The old Ford
It never failed to amaze me when I would pick our kids up after school. Scores of large, powerful vehicles -- SUVs, pickups, sports cars, luxury sedans -- would pour out of the parking lot. The first time I witnessed this phenomena, I thought, “Whoa, teachers must do pretty well!”
But closer observation revealed that the vehicles were piloted by pimple-faced high school kids! Many of the cars cost more than our house and were much nicer than any set of wheels we could ever afford.
Certainly most of these spiffy vehicles were financed by First National Bank of Mom and Dad. Either that, or the hormone-addled humanoids driving them were secretly trading mortgage-backed derivatives during study hall.
Which reminds me of my first car, a 1959 Ford that I purchased for the princely sum of $15.
There were some minor problems that would explain this economical price tag. The main one was that the car had neither motor nor transmission.
The old Ford had sat in a weed patch for some time. Its owners were excellent salesmen, waxing eloquent about the custom body work (dings and dents that would be impossible to replicate) and how lucky I was to find a car that had been prerusted. But I didn’t care. I needed a car.
This was during a dark time in our nation’s history. It was an era when teenage females would openly and legally discriminate against teenage males who didn’t have wheels. Woe betide the carless guy who phoned a girl for a date! She would say she was sorry, but that she planned to wash her hair that weekend. And the following weekend, and the one after that.
It was very discouraging for guys who didn’t own a car. But borrowing your parents’ vehicle for dating purposes was even worse, akin to smearing on a thick, stinky layer of anti-cool.

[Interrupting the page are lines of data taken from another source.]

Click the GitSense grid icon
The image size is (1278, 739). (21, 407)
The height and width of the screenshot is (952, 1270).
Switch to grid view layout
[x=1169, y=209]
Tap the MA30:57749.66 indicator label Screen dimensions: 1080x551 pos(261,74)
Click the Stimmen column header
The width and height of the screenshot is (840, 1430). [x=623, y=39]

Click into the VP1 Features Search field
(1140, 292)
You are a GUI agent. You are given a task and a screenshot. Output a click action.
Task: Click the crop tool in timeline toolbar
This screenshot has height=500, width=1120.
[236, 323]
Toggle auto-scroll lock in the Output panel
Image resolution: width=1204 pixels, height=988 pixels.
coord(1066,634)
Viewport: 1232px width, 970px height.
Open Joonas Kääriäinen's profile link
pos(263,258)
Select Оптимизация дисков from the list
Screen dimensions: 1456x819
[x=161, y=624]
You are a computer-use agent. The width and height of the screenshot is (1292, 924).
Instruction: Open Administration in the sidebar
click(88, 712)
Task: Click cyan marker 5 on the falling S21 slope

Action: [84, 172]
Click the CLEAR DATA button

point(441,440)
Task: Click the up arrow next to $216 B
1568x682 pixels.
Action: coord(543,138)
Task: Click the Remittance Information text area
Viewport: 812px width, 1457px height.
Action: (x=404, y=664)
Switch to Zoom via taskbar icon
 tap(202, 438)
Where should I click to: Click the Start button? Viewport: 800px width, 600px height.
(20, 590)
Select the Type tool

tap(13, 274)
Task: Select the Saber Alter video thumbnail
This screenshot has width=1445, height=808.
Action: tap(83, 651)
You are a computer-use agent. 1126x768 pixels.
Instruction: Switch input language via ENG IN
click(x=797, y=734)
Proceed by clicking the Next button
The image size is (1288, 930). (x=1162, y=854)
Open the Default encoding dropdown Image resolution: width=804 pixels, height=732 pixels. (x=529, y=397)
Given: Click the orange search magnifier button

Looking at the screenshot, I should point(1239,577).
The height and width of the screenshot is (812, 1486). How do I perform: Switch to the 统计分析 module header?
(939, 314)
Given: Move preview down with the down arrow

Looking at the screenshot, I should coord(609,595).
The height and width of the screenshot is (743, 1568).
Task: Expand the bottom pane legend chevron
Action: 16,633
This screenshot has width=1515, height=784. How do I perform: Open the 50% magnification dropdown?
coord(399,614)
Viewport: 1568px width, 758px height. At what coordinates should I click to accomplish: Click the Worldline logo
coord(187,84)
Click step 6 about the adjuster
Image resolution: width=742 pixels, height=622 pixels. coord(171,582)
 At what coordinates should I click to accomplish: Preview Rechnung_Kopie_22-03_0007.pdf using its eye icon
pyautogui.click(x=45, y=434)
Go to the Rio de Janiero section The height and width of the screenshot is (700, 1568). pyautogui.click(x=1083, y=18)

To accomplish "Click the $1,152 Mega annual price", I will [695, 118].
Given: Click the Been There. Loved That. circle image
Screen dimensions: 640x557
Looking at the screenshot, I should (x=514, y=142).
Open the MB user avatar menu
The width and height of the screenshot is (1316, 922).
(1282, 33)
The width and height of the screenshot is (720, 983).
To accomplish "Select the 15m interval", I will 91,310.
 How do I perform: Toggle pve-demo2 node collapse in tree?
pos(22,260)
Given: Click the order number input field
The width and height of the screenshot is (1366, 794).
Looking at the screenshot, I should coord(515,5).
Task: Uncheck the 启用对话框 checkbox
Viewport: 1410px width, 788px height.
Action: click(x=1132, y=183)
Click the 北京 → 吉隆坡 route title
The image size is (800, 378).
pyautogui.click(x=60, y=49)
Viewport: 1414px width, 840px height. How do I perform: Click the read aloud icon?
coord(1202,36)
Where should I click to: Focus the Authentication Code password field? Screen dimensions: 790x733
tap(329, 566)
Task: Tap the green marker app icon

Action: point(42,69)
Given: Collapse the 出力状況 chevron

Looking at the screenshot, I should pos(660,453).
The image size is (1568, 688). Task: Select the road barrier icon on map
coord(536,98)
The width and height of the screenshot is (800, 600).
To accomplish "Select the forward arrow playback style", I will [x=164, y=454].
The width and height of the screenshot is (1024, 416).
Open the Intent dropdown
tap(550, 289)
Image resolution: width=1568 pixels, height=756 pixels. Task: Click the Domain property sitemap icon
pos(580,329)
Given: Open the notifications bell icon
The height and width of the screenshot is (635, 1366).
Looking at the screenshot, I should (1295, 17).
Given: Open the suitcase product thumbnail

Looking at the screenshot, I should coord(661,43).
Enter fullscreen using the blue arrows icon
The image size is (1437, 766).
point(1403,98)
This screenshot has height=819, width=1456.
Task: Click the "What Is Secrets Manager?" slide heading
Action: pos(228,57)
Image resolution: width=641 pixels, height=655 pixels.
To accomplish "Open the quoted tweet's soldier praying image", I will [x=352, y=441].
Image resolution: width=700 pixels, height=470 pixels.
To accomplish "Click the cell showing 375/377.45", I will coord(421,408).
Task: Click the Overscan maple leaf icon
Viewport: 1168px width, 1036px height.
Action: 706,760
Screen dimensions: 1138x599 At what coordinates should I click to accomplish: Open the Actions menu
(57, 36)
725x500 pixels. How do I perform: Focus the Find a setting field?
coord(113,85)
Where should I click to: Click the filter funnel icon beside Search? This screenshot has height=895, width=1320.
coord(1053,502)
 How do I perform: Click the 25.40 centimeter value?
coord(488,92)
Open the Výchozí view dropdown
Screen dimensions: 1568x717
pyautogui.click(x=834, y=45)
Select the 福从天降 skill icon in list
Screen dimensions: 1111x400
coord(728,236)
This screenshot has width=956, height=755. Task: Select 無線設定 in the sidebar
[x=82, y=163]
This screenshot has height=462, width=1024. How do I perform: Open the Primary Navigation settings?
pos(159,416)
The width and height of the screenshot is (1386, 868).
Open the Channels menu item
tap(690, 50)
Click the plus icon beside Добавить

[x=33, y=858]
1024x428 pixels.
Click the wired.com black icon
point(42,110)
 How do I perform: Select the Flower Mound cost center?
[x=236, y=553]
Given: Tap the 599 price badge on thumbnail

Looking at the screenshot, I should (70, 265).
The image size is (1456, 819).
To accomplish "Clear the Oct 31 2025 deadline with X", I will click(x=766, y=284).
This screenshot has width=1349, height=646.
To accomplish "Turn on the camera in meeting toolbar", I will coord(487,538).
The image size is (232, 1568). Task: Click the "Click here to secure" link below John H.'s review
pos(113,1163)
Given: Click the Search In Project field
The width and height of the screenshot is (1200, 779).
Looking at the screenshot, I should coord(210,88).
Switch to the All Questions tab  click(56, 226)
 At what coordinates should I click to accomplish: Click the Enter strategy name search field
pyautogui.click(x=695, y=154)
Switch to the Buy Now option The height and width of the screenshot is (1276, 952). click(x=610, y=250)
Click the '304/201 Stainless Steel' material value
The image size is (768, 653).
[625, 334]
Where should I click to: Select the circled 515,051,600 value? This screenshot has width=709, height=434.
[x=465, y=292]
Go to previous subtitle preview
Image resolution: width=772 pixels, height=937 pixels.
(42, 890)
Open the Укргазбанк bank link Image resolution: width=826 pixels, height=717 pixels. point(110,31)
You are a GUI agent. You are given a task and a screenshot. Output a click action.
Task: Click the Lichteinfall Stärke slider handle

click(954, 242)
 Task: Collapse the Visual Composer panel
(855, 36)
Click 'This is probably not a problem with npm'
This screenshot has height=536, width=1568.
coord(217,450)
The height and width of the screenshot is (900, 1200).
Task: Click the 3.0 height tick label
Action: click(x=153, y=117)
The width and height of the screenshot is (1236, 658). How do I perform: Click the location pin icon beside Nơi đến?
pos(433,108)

Careful observation of the ecosystem at our school revealed that guys with cars got girls. Owning a car would open the door to the world of dating!
Which brought me to that mud-brown 1959 Ford. It just so happened that we had a Ford station wagon that had been in a wreck but still had a functional engine and transmission. I could combine the two and make one car! In my mind’s eye, I could already see girls lining up for a ride in my studly steed.
Our farm lacked shop facilities, but I was able to talk Palmer Eidet, my high school ag teacher, into letting me work on my car in the ag shop. I think he saw the desperation of my situation and took pity.
I toiled over that car at every available moment. The engine and transmission transplant finally complete, the patient roared to life amidst a billow of blue smoke.
My car moved under its own power! At last I had wheels! Herds of girls would soon be lining up to take a spin!
But the old Ford still had some issues. For instance, its carpet was shot, so I replaced it with some elegant emerald-green indoor-outdoor carpeting scavenged from a home remodeling project. And the Ford’s rust holes let in so much dust that driving down a gravel road made the car’s interior look like a miniature dust storm. Outfitting the car with dust masks would have been the right thing to do, but I figured it might adversely affect my dating situation.